== Consignes ==
• a. D'après l'extrait sur le film Krampus, qui a réalisé ce film et en quelle année ?
• b. Rédigez la suite de l'extrait sur le film Krampus, en partant de sa dernière phrase.
━━ Extrait cité
C’est le cas pour les protagonistes de Krampus, réalisé en 2015 par Michael Dougherty. Dès la séquence d’introduction, le film commence par le sarcasme et l’ironie, avec des plans montrant une foule se ruer et se battre dans un magasin au cours de la fameuse course aux jouets de décembre, ou encore les visages déconfits de parents aux caisses dudit magasin à l’annonce du prix de leurs achats. Krampus se présente ainsi comme le film de noël pour le public qui en a marre des films de noël classiques de M6 et qui voit d’un œil moqueur ou critique la saison des fêtes. La figure paternelle et bénéfique du Père-Noël se voit d’ailleurs remplacée ici par Krampus, figure à mi-chemin entre un bouc et un démon du folklore européen. Selon la tradition, ce monstre est censé punir les enfants pas sages – une espèce de Père Fouettard cauchemardesque sous stéroïdes en somme. Mais le film cherche-il vraiment à moquer la fête de noël et son univers ? Ou au contraire, le film s’ancre-il plutôt comme un hommage à la fête de noël et à ses règles, tout comme le même réalisateur l’avait fait pour la fête de Halloween dans son Trick’R’Treat de 2007 ?
━━━━
━━ Données fournies
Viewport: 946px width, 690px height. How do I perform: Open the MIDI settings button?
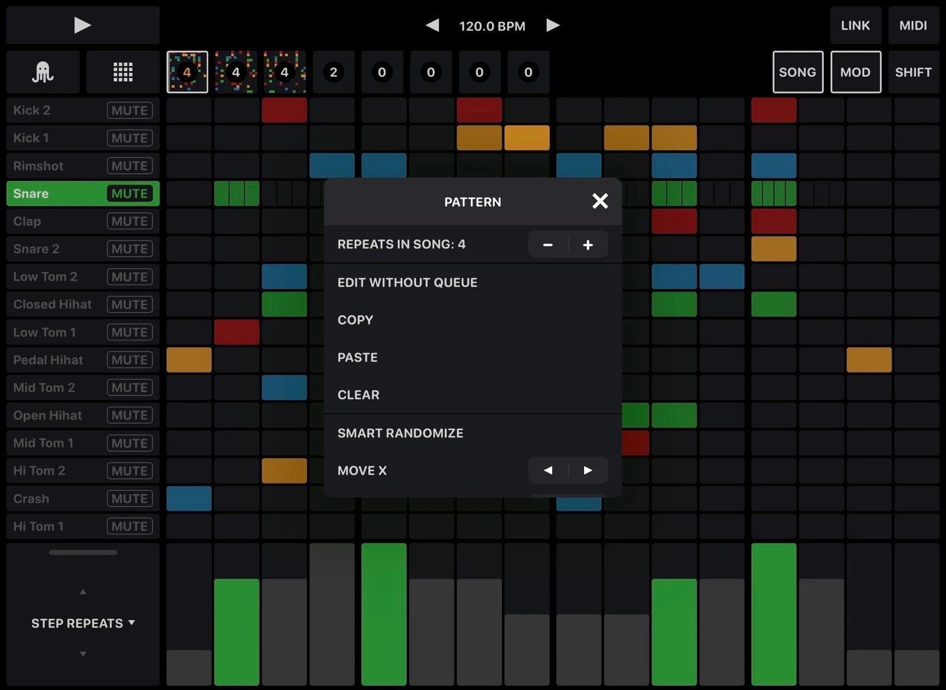coord(913,25)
━━━━
== Réponses par tâche ==
• a. Michael Dougherty, en 2015.

• b.
La première partie du film semble prouver la première hypothèse, en nous présentant le contexte classique de toutes comédie M6 ringarde de noël : une famille typique de notre époque avec Tom (joué par Adam Scott), le père un peu trop absent, Sarah (Toni Collette), la mère dépassée et exaspérée et leurs deux enfants, Max (Emjay Anthony) et Beth (Stefania LaVie Owen), ado rebelle accro aux video call avec son petit copain, reçoivent tante Linda (Allison Tolman), mère au foyer stéréotypée, et oncle Howard (David Koechner), beauf notoire, accompagnés de leurs 4 enfants et de la vieille et outrageante tante Dorothy. Tout le nécessaire est réuni pour le modèle de la comédie de noël où l’on assiste à diverses prises de bec entre membres d’une famille avant de les voir se réconcilier grâce à l’amour et à l’esprit des fêtes. Et c’est le cas, du moins pour la première partie du long-métrage. Un film de noël classique donc, dans le registre de l’importance de la famille et une morale prêchant la bonne entente et la gaieté. Le thème de la famille est ainsi très présent dans les dialogues, comme le classique thème des films de noël qu’il est. Seuls Max et sa grand-mère paternelle Omi restent attachés aux traditions face au reste de la famille. On retrouve ainsi le thème chère à la filmographie de Dougherty qu’est la tradition, de la place qu’on lui laisse dans notre société et du respect ou non qu’on lui doit. C’est en se demandant pourquoi il devrait continuer à entretenir l’esprit de noël avec une famille comme la sienne que le jeune Max invoque Krampus, au cours d’une scène que ne renierait d’ailleurs pas Tim Burton. Et ainsi, alors que l’on aurait pu croire à une énième comédie familiale, le film bascule enfin dans l’Horreur.

« Krampus ne venait pas pour récompenser, mais pour punir. Pas pour donner, mais pour prendre. »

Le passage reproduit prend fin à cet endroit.